The Collection exists primarily to preserve and maintain, for use by research and educational establishments, and by industry, cultures of the world's bacterial plant pathogens. It is intended that sufficient cultures shall be kept of each species to be representative of its geographic and host range, and of the variation within it.
The NCPPB is one of the longest established collections of its type anywhere in the world and a founder collection of the United Kingdom Biological Resource Centre Network (UKBRCN).
We are one of the most widely utilised collections for the supply and deposition of reference, type, and pathotype strains of plant pathogenic bacteria, and aim to keep representatives of all known culturable bacterial plant pathogens.
Lyophilisation, or freeze-drying, is the preferred method of culture maintenance due to the extended shelf life of the product and security from contamination. Cultures are sealed in glass vials under vacuum to form ampoules. Each batch of ampoules is checked for its purity, authenticity and viability immediately after lyophilisation.
Our authenticity checks incorporate fatty acid profiling, partial and whole gene sequencing, and MALDI-TOF MS analysis based on our own bacterial plant pathogen library.
In 1947 the National Collection of Type Cultures (NCTC) made the decision to divest itself of all bacterial strains that were not of medical importance, and it was decided that all the bacterial plant pathogens, some dating back to the early 1900s, should be donated to the collection maintained by W. J. Dowson at the Botany School, Cambridge, on behalf of the Agricultural Research Council.
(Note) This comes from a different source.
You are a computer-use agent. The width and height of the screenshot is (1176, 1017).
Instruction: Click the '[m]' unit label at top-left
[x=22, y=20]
In 1956 the collection of 200 isolates moved to the Plant Pathology Laboratory (PPL) of the Ministry of Agriculture, Fisheries & Food (MAFF) and in that year was recognised as a National Collection by the Permanent Committee of the Commonwealth Collection of Micro-organisms. The PPL is now part of Fera Science Ltd and Defra replaced MAFF in 2001. The collection is still owned by Defra, is operated under licence by Fera, and currently houses around 4000 strains.